First things first, my first bit of gratitude goes to my husband. Getting married to my best friend was something that felt like a no-brainer but it as soon as we actually took the plunge, all of my insecurities, neuroses, and health issues surfaced all at once. His commitment to me was tested and I can say I’ve never felt more cherished and elevated by him than this last year we’ve spent together. He was a great boyfriend, but he’s an incredible husband. I remember earlier this year someone asked me what the difference felt like to me when I got married and I barely held back tears as I explained that this year has been one of my most trying. James held up a mirror to me so I could see that my brain was communicating differently than my reality. I wasn’t the ugly, fat, undeserving person I thought I was and in fact, he made sure to remind me of how beautiful I was so much that I actually started to see it again. He’d get up with me to workout once my ankle started to heal from severely injuring it at the start of the year. He helped me stay on a path that was aligned with my best physical and mental health practices. After discovering how my large intestine wasn’t working properly, experiencing a chemical miscarriage which led to the worst periods I've had in 20 years which also led to having the most migraines I’ve ever experienced, I realized that my brain chemistry had changed so significantly that I was severely depressed. I was at my lowest in one of the most wonderful times of my life, my first year of marriage. He picked me up figuratively and literally so that I could feel like Hayley again. My gratitude for everything he does for me daily, and during the hardships, is endless. I was also reminded to embrace the changes of my body, career, and just leap into my life with an open heart because he would be there by my side no matter what. This was one of the first years I have ever fully just trusted and it's been incredibly liberating.

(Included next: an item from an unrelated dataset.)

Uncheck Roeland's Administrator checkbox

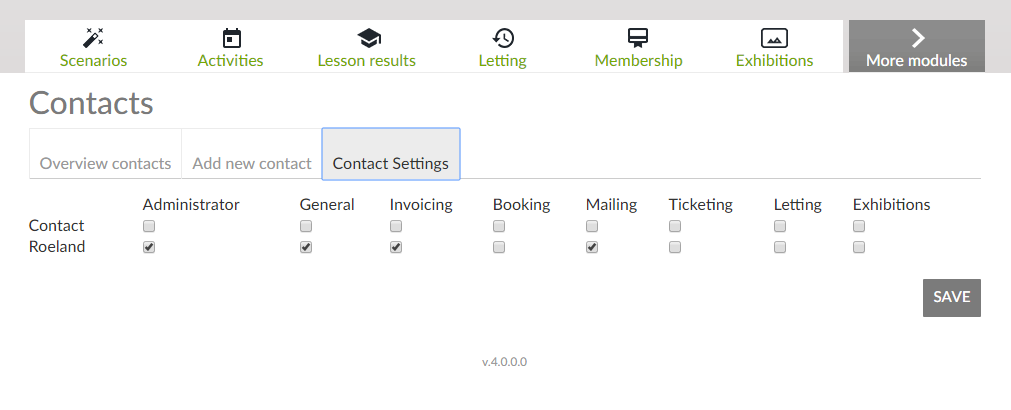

Secondly, I have an endless gratitude to my manifestation teacher, Lacy. Lacy Phillips is someone I have written about in previous posts and shared with on my social media for her work, Free + Native. I had followed Lacy for years but it was this year that led me to take the steps to finally start working with her. This woman is a game-changer. If you think that manifestation is woo-woo or you’ve tried just about everything else, you MUST give her a shot. Even just in her writing on her weekly posts and Instagram feed is inspiring enough to actualize your worth and let go of the blocks that keep you from living your most authentic life. Her carefully curated mindful language and flawless manifestation formula is the reason I’m not only booked up for weeks ahead and have managed to cross over into full autonomy without balancing several side-hustles to just pay rent. I’m living out my dream of working for myself and helping my clients in ways I never believed I was capable of. Doing her work has created so much more space for me to reach my potential and believe that I’m worth all of it. I’m forever indebted to you Lacy (AKA free facials for life!).

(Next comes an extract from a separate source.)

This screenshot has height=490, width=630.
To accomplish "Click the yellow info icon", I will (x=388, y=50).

Lastly, the list could go on and on with several honorable mentions like Jessi and Tara from SFT who keep my creative neurons constantly firing off, but I want to specifically shout out my clients and readers. I’m not sure if you all realize how each of you has shaped me into a better person, but you truly have. I learn so much from all of you and you each leave me with a nugget of knowledge each time I see you. I’m could never thank you enough for putting your faith in me and in my practice. I want all of you to love yourself and see what I see in all of you, which are unique, brave, magnificent individuals who deserve to shine brightly. If I can just amp up your lights with a little facial love and therapy talk, that will forever make my world.

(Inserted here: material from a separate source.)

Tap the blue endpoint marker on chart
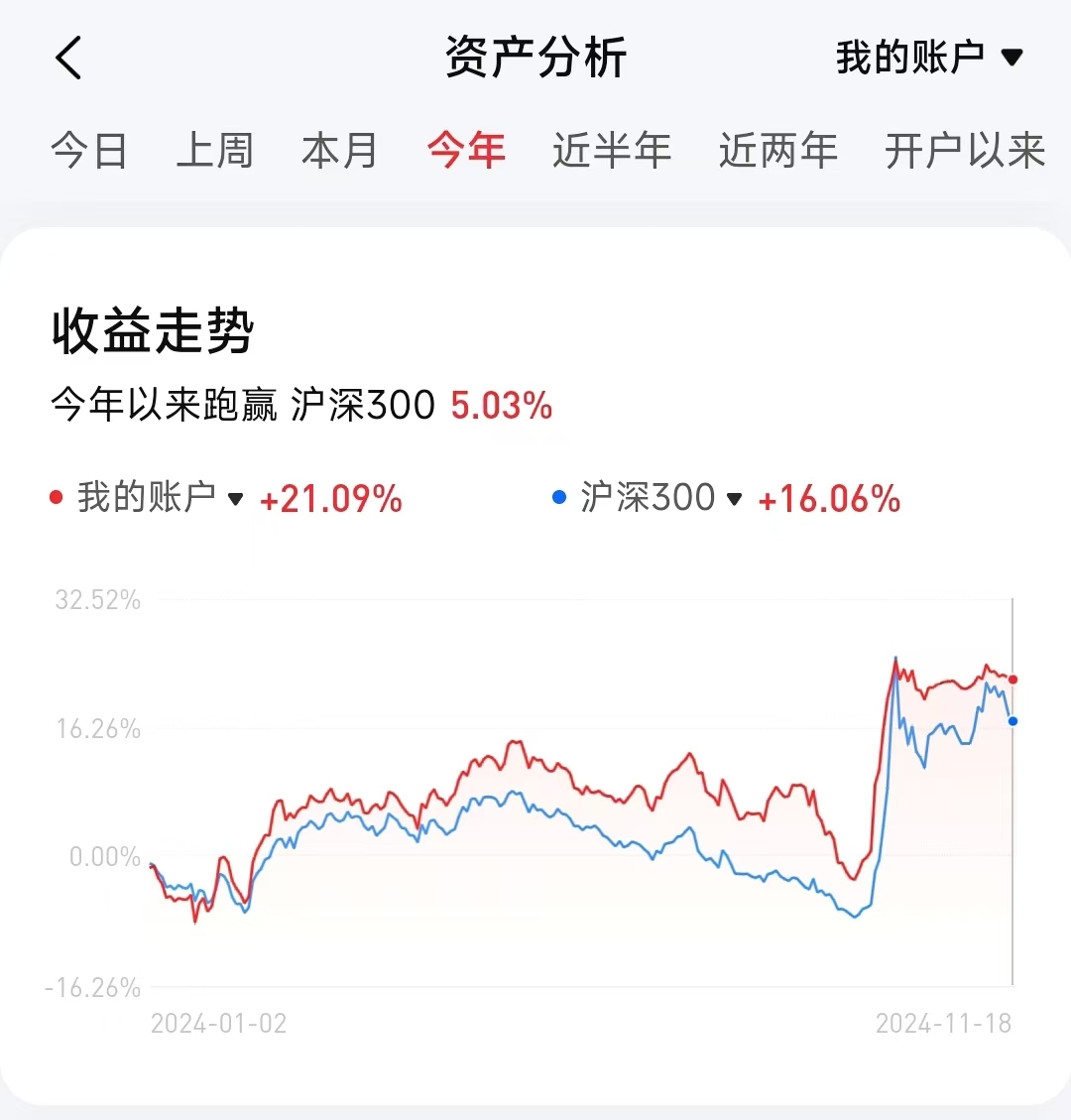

So before you head into your thanksgiving dinners, think to yourself about how you express gratitude daily and how that helps you embrace the changes in your life. Stress is inevitable, and life over the past year has felt insane given our current administration and conditions in our world, but it’s so important to know that within all of this we hold a lot of power. We have the power to shift our own narratives and lead our lives with honor, love, and light. Skin aside, if we don’t make the connection of how each part of ourselves (mind, body, spirit) are connected, we won’t be able to make the changes necessary to see past the hard times. Once you recognize your own power to be the best version of you, you will be unstoppable.